Task directions
Retype, character for character, the portion of the items that opens with their first line and closes with the line containing "Open the output", with both of those lines included.

Data listing
begin

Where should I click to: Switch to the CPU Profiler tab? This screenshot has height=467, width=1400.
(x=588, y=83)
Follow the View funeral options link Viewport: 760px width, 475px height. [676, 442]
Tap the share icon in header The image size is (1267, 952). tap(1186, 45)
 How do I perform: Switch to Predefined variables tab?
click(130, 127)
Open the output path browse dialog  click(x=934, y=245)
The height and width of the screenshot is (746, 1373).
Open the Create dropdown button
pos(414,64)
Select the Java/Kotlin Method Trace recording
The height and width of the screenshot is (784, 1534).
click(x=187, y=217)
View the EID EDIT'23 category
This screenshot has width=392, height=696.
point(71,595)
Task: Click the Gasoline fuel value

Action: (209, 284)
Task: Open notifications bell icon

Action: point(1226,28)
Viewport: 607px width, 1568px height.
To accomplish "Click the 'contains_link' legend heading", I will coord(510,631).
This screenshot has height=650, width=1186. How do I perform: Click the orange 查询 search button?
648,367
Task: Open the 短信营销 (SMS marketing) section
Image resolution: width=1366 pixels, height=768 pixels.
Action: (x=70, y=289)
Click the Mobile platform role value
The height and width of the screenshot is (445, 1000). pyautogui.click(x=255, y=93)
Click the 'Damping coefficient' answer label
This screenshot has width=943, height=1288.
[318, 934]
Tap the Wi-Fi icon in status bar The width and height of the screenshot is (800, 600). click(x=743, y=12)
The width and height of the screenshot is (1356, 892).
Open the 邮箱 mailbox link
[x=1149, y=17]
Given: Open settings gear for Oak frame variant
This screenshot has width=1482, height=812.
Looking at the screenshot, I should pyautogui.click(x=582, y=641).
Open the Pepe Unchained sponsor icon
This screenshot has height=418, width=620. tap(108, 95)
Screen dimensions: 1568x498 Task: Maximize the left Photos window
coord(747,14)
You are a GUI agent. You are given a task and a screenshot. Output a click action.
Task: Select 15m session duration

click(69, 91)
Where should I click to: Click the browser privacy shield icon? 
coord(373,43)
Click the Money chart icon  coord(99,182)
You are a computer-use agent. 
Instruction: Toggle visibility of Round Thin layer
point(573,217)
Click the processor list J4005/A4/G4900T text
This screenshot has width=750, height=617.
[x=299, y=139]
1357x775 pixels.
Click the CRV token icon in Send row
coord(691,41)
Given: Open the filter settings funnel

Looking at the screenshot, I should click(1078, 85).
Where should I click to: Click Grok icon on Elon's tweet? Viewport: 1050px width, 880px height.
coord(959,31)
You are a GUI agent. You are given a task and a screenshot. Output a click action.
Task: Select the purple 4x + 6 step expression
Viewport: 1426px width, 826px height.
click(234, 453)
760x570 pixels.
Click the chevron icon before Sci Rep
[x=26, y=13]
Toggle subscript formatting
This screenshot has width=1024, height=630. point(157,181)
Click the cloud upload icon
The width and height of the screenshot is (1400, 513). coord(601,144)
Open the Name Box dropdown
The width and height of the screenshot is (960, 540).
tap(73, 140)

end

Task response
Where should I click to: Switch to the CPU Profiler tab? This screenshot has height=467, width=1400.
(x=588, y=83)
Follow the View funeral options link Viewport: 760px width, 475px height. [676, 442]
Tap the share icon in header The image size is (1267, 952). tap(1186, 45)
 How do I perform: Switch to Predefined variables tab?
click(130, 127)
Open the output path browse dialog  click(x=934, y=245)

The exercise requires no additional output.